INFORMATION SUPPLIED:
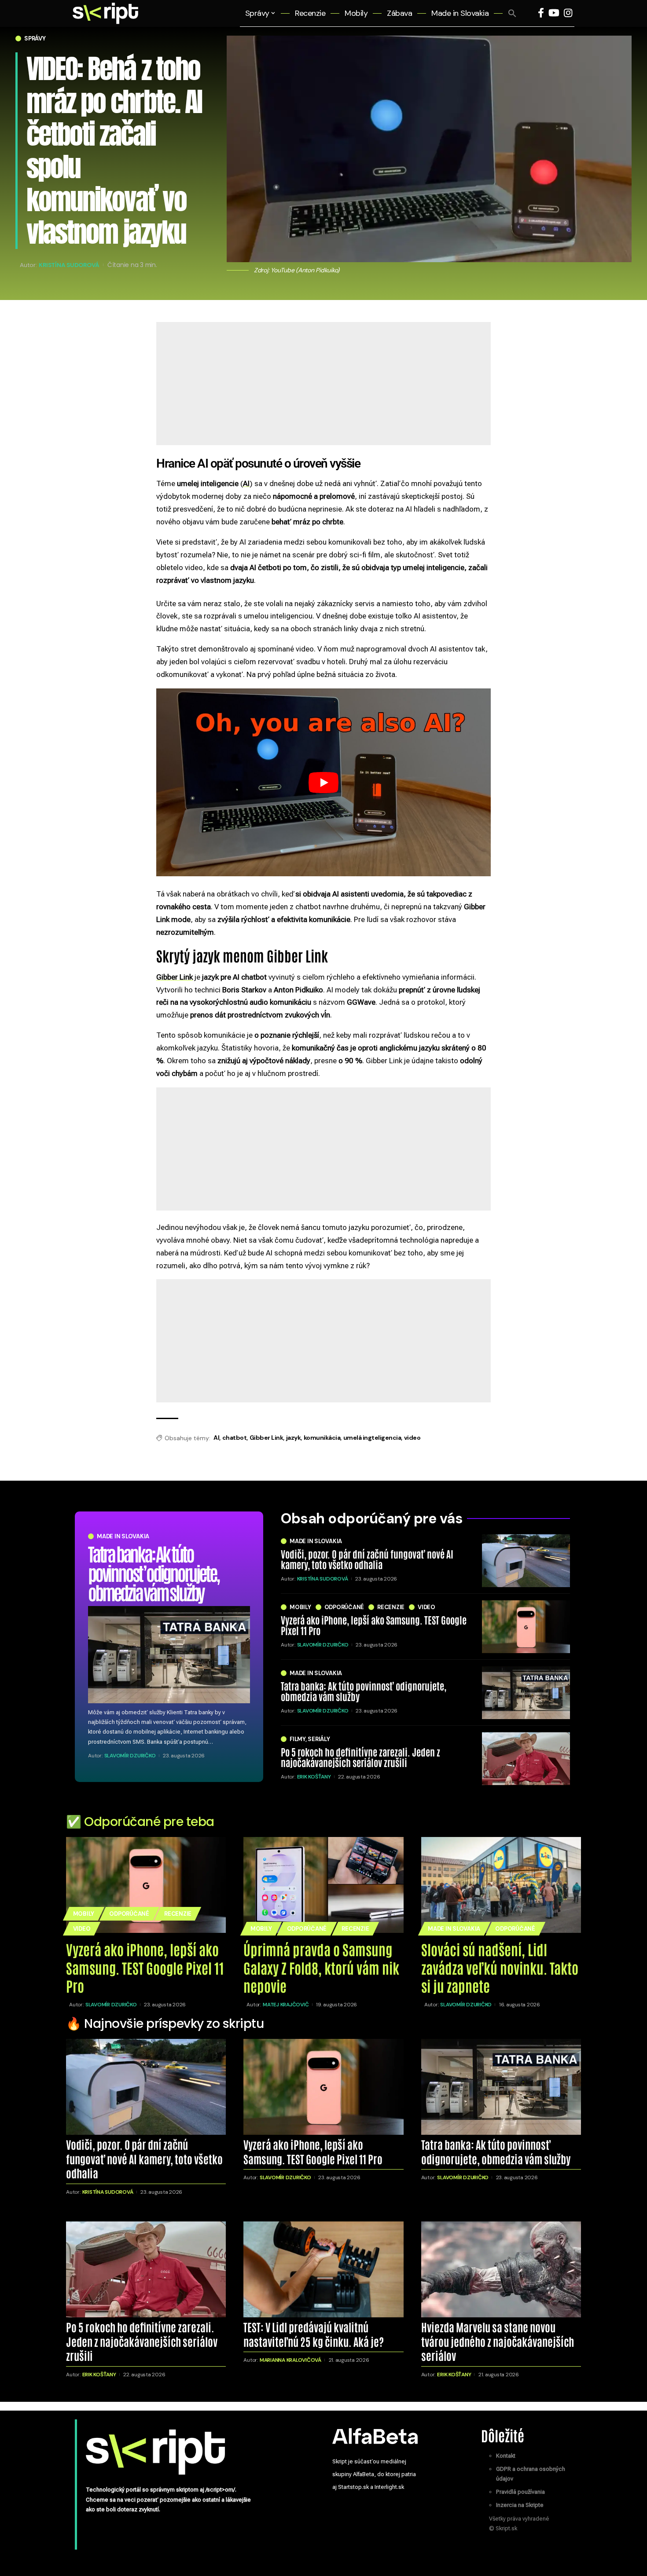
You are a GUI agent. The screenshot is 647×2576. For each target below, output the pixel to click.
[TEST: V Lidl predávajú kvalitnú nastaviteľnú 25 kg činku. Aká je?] (323, 2269)
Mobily (300, 1607)
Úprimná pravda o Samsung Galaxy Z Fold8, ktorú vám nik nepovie (321, 1967)
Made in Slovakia (123, 1536)
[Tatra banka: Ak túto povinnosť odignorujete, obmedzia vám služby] (169, 1654)
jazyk (293, 1438)
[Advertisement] (323, 416)
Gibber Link (266, 1438)
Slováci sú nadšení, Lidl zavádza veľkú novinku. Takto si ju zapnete (499, 1967)
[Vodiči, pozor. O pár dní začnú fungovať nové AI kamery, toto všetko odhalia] (526, 1560)
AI (216, 1438)
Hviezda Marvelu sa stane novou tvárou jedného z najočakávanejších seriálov (497, 2341)
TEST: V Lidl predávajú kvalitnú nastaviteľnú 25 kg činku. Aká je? (313, 2334)
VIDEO (426, 1607)
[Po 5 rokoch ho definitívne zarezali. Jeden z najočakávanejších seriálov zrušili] (526, 1758)
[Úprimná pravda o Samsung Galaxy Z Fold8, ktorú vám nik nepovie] (323, 1885)
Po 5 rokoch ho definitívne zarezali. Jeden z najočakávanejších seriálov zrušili (360, 1756)
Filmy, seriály (310, 1739)
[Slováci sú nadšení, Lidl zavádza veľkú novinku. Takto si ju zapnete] (501, 1885)
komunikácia (322, 1438)
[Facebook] (541, 13)
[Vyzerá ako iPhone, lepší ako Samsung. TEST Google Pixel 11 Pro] (526, 1626)
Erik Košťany (314, 1776)
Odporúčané (344, 1607)
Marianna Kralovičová (290, 2360)
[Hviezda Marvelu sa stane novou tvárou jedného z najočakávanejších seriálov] (501, 2269)
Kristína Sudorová (69, 264)
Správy (35, 38)
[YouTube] (554, 13)
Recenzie (390, 1607)
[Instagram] (568, 13)
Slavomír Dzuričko (130, 1755)
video (412, 1438)
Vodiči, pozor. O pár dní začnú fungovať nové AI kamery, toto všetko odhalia (367, 1559)
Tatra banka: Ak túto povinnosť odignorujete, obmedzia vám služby (153, 1572)
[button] (512, 13)
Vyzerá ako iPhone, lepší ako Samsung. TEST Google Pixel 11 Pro (374, 1625)
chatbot (234, 1438)
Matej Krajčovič (286, 2004)
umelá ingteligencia (372, 1438)
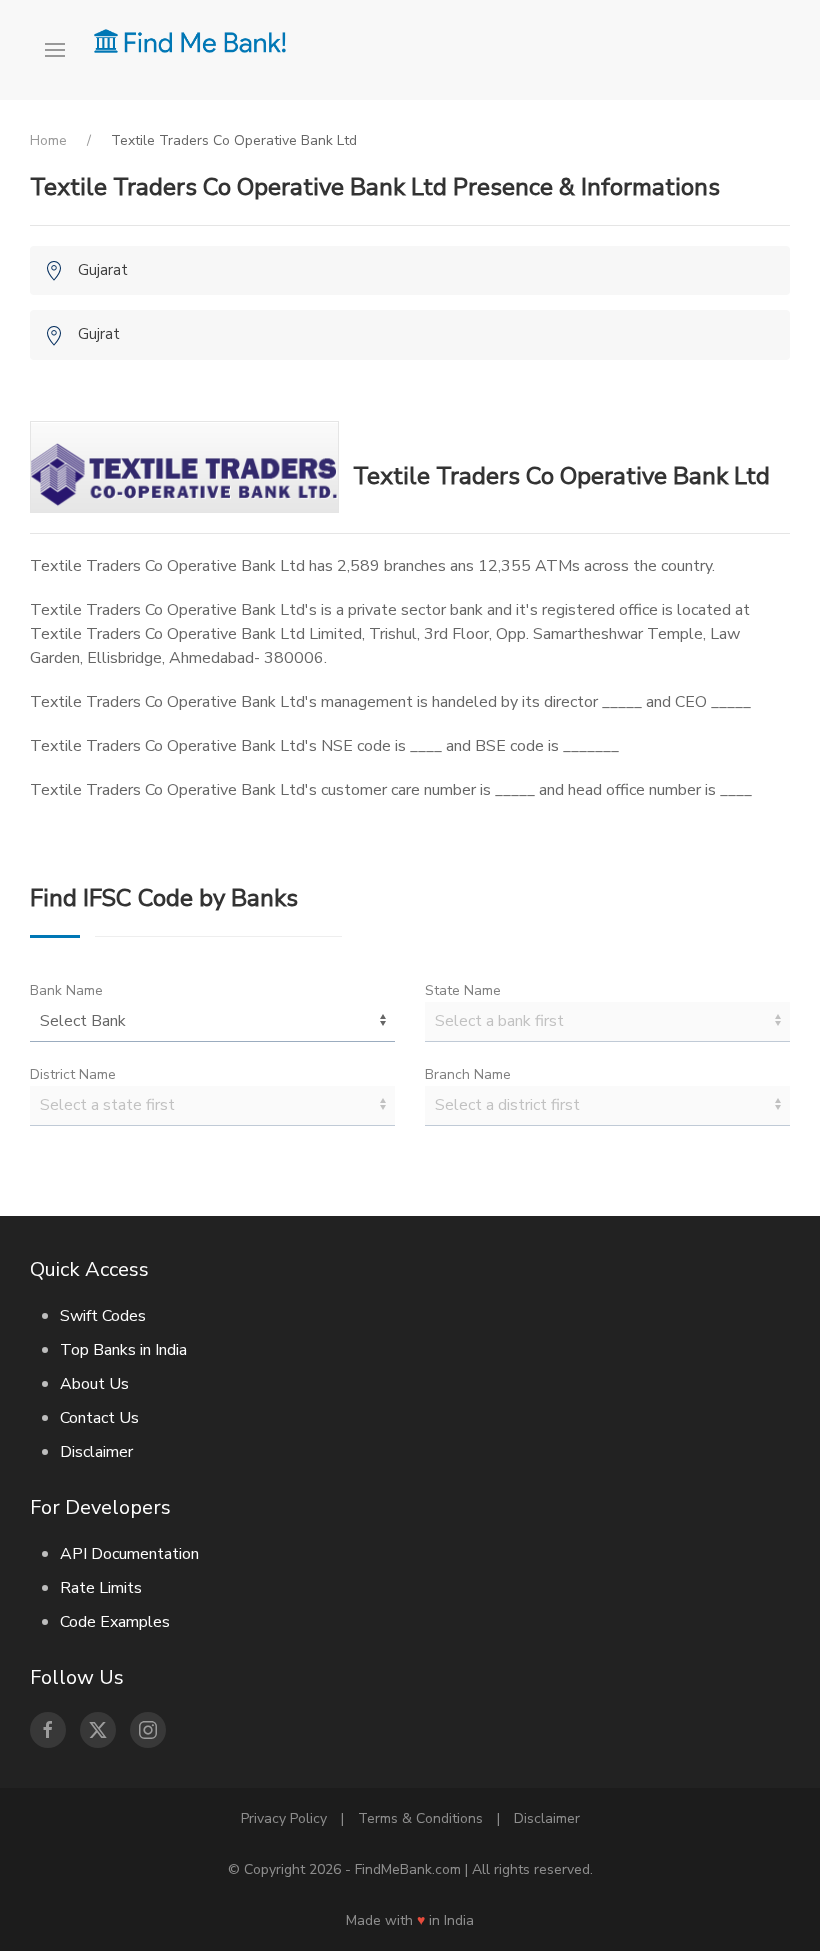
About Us (94, 1384)
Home (48, 140)
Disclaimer (96, 1452)
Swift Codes (103, 1316)
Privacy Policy (284, 1818)
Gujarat (103, 270)
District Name (73, 1074)
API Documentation (129, 1554)
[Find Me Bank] (190, 40)
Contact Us (99, 1418)
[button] (62, 50)
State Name (463, 990)
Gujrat (99, 334)
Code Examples (115, 1622)
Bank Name (66, 990)
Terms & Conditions (420, 1818)
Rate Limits (101, 1588)
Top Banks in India (123, 1350)
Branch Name (468, 1074)
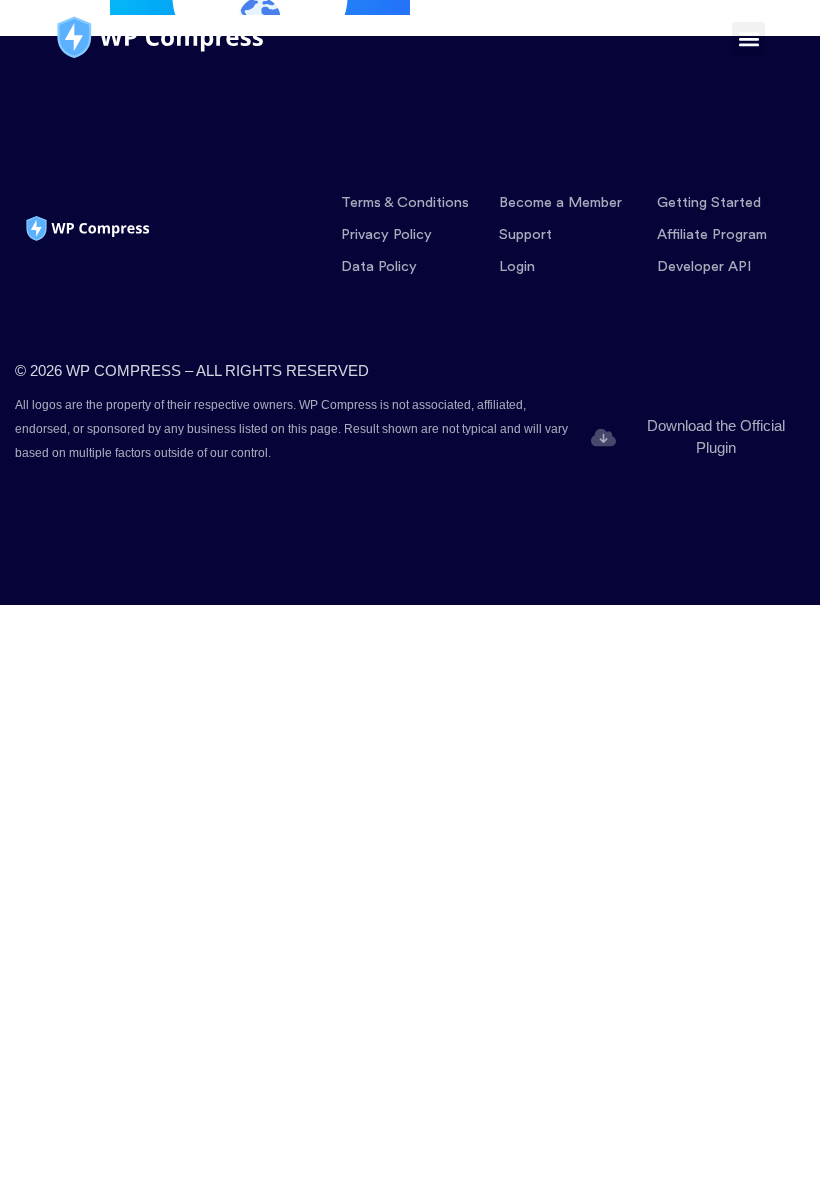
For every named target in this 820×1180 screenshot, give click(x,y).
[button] (748, 38)
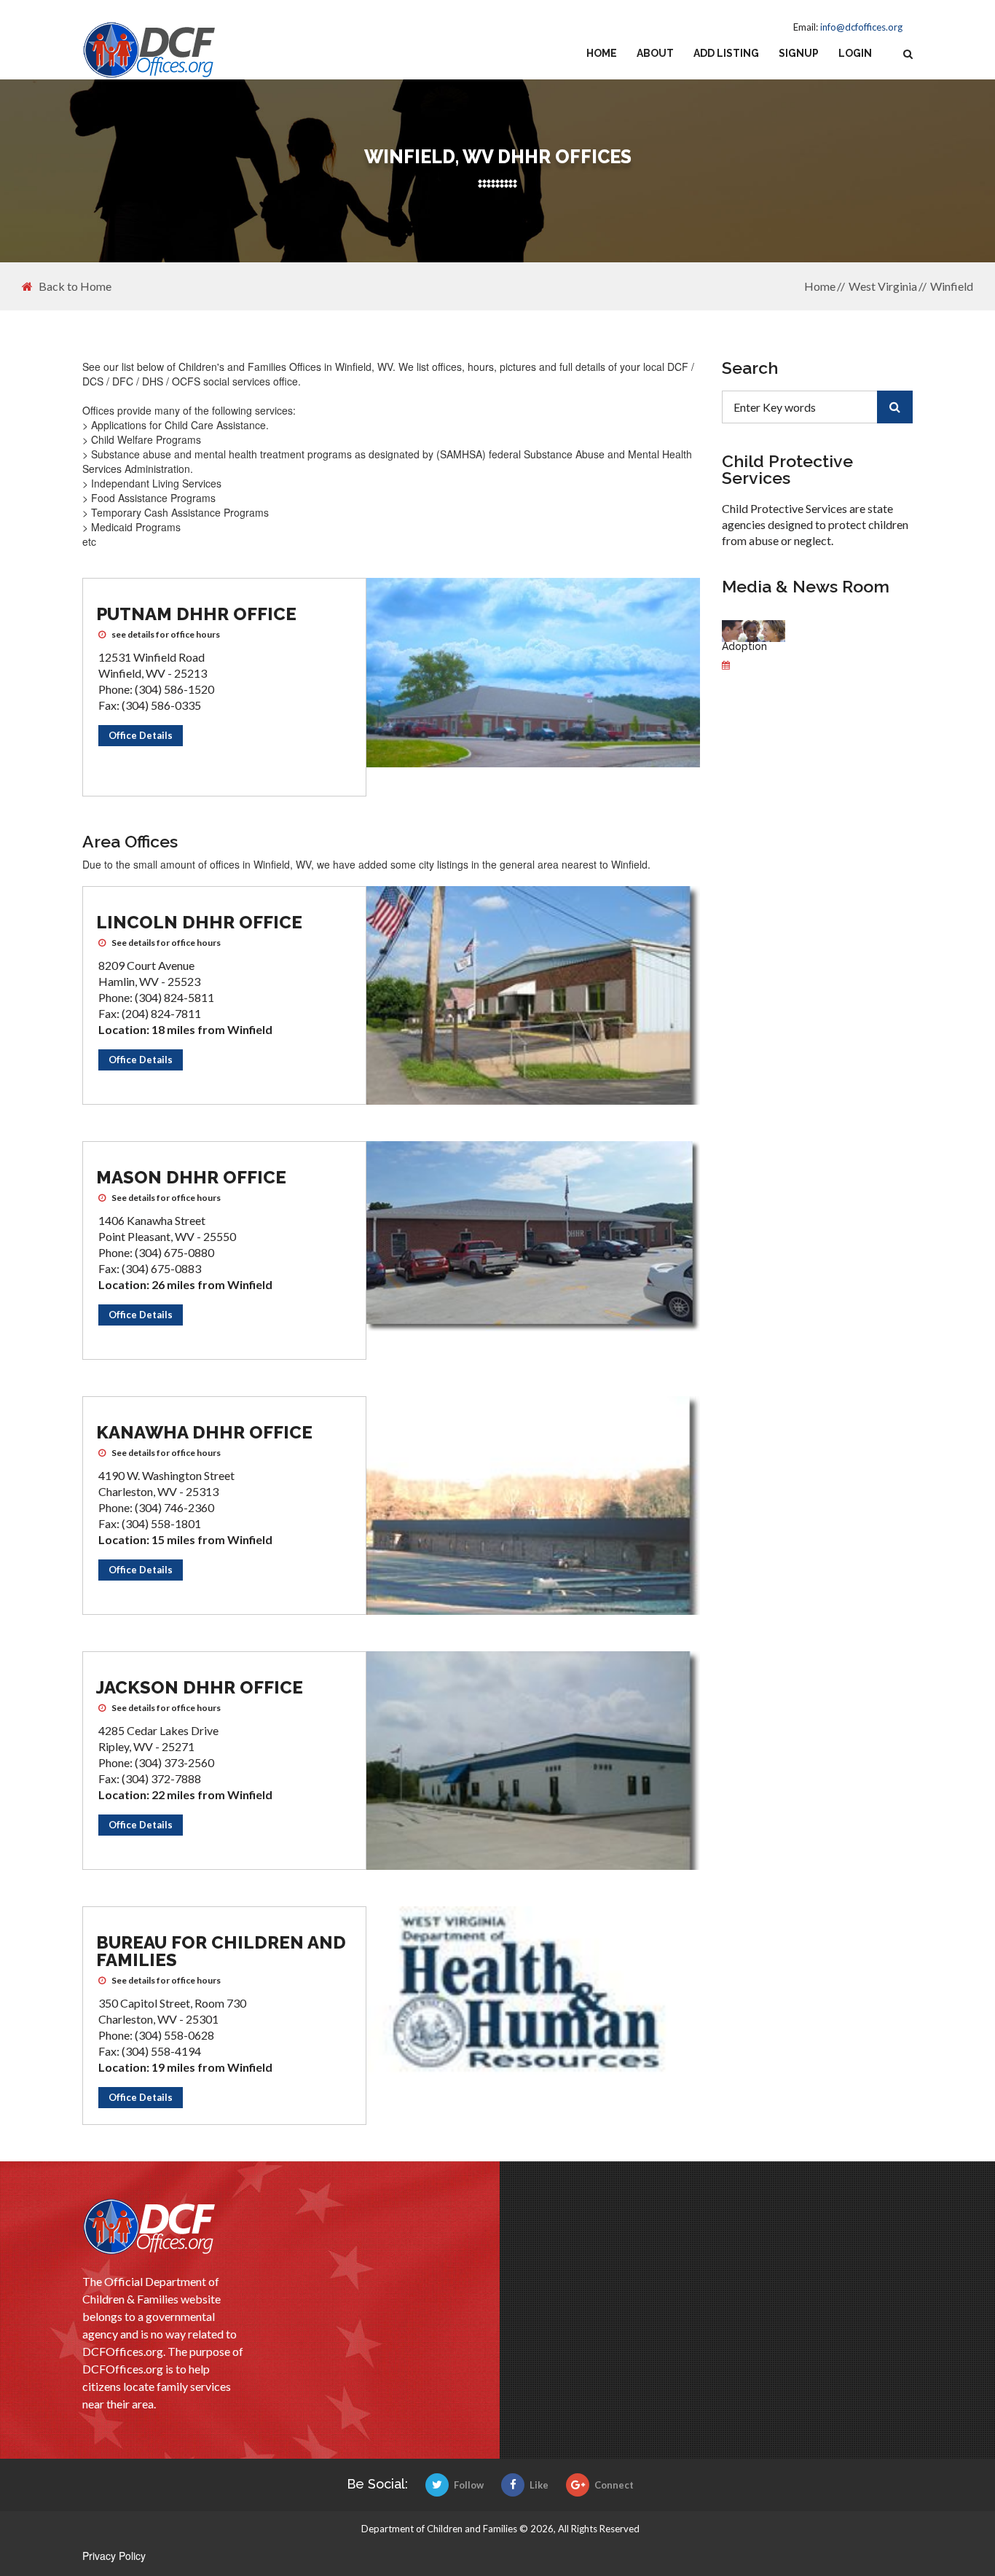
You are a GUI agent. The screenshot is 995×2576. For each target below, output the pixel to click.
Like (539, 2485)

EXERCISE OBJECTIVE: Please quote the records above exactly, beginning at the line that contains "seriálov (497, 2341)" and ending at their last line. Leave the pictures out.

EXERCISE RESULT:
Hviezda Marvelu sa stane novou tvárou jedného z najočakávanejších seriálov (497, 2341)
TEST: V Lidl predávajú kvalitnú nastaviteľnú 25 kg činku. Aká je? (313, 2334)
VIDEO (426, 1607)
[Po 5 rokoch ho definitívne zarezali. Jeden z najočakávanejších seriálov zrušili] (526, 1758)
[Úprimná pravda o Samsung Galaxy Z Fold8, ktorú vám nik nepovie] (323, 1885)
Po 5 rokoch ho definitívne zarezali. Jeden z najočakávanejších seriálov zrušili (360, 1756)
Filmy, seriály (310, 1739)
[Slováci sú nadšení, Lidl zavádza veľkú novinku. Takto si ju zapnete] (501, 1885)
komunikácia (322, 1438)
[Facebook] (541, 13)
[Vyzerá ako iPhone, lepší ako Samsung. TEST Google Pixel 11 Pro] (526, 1626)
Erik Košťany (314, 1776)
Odporúčané (344, 1607)
Marianna Kralovičová (290, 2360)
[Hviezda Marvelu sa stane novou tvárou jedného z najočakávanejších seriálov] (501, 2269)
Kristína Sudorová (69, 264)
Správy (35, 38)
[YouTube] (554, 13)
Recenzie (390, 1607)
[Instagram] (568, 13)
Slavomír Dzuričko (130, 1755)
video (412, 1438)
Vodiči, pozor. O pár dní začnú fungovať nové AI kamery, toto všetko odhalia (367, 1559)
Tatra banka: Ak túto povinnosť odignorujete, obmedzia vám služby (153, 1572)
[button] (512, 13)
Vyzerá ako iPhone, lepší ako Samsung. TEST Google Pixel 11 Pro (374, 1625)
chatbot (234, 1438)
Matej Krajčovič (286, 2004)
umelá ingteligencia (372, 1438)
About Us (94, 1384)
Home (48, 140)
Disclaimer (96, 1452)
Swift Codes (103, 1316)
Privacy Policy (284, 1818)
Gujarat (103, 270)
District Name (73, 1074)
API Documentation (129, 1554)
[Find Me Bank] (190, 40)
Contact Us (99, 1418)
[button] (62, 50)
State Name (463, 990)
Gujrat (99, 334)
Code Examples (115, 1622)
Bank Name (66, 990)
Terms & Conditions (420, 1818)
Rate Limits (101, 1588)
Top Banks in India (123, 1350)
Branch Name (468, 1074)
For every named target in this 820×1180 screenshot, give click(x,y).
[button] (748, 38)
You are a GUI agent. The screenshot is 995×2576. For each target below, output the pixel to click.
Like (539, 2485)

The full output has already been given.